-- RECORDS SUPPLIED follows --

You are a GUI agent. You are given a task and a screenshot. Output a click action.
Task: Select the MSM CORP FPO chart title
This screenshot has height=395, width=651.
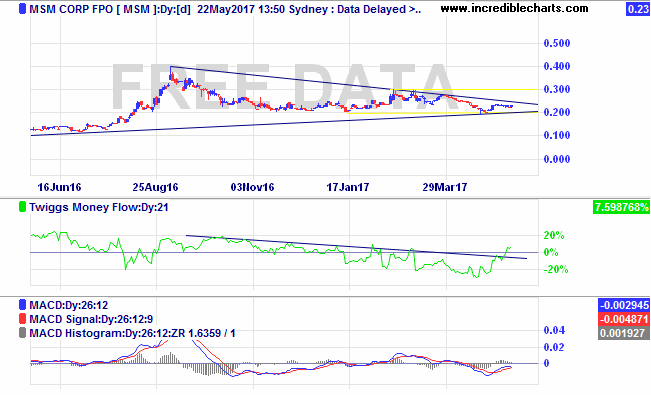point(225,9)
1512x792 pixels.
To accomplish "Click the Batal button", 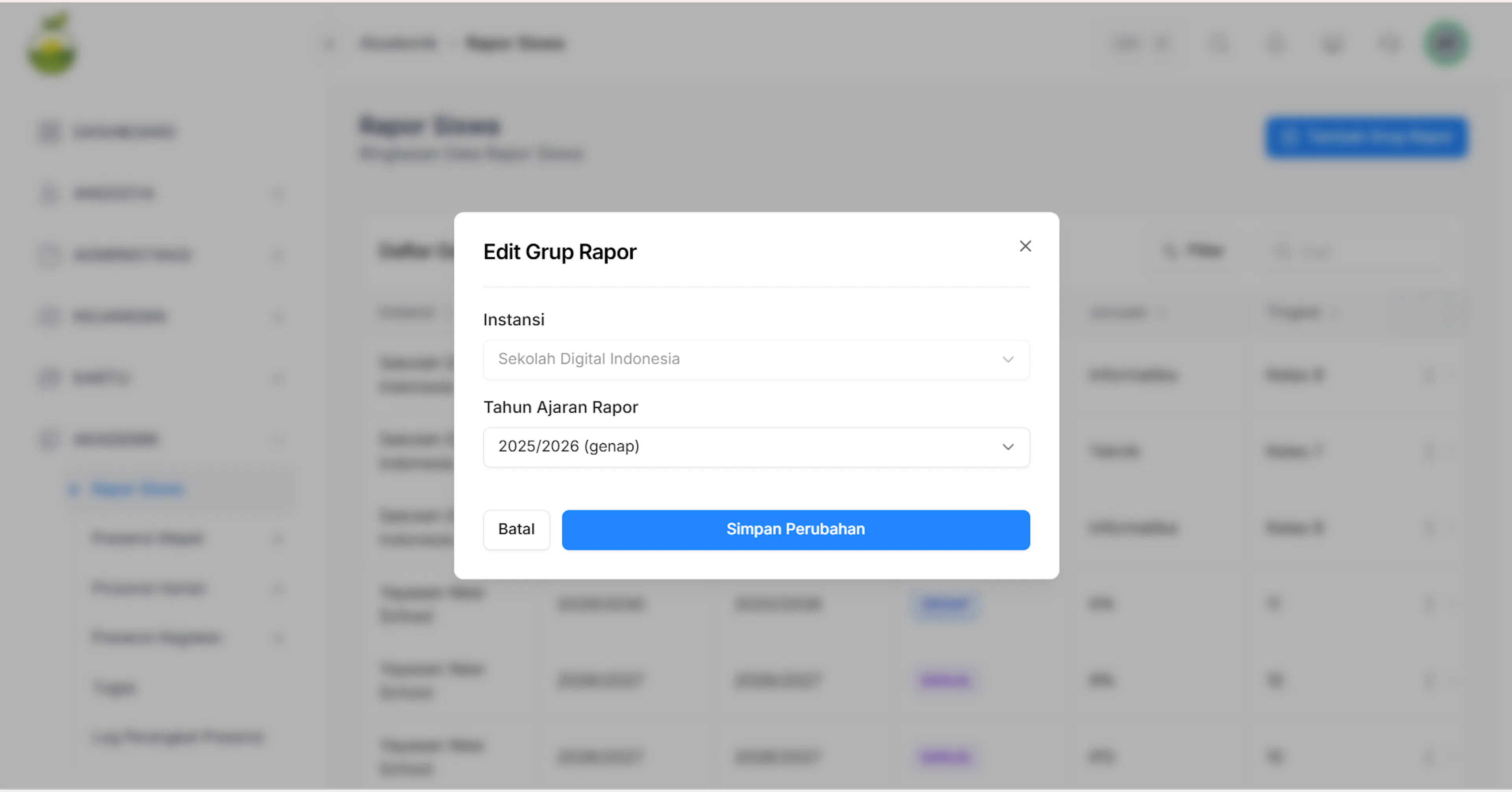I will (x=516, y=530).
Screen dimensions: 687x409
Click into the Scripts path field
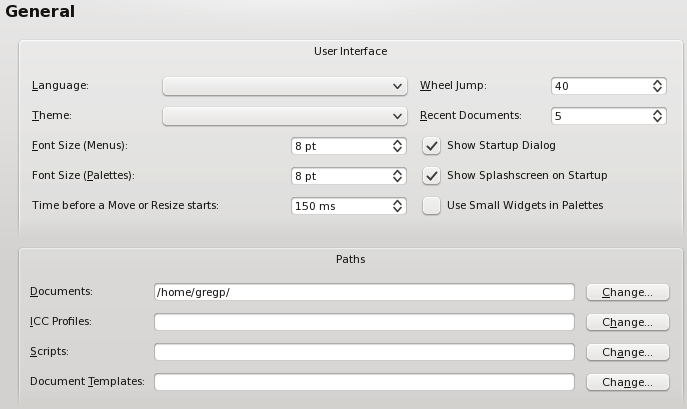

-- RECORDS SUPPLIED concluded --

Retype, exactly and only, the lines from the one containing "Screen dimensions: 687x409" through the end of the entries, both ends included, and omit all pictures.

OUTPUT FOR THIS EXERCISE:
Screen dimensions: 687x409
Click into the Scripts path field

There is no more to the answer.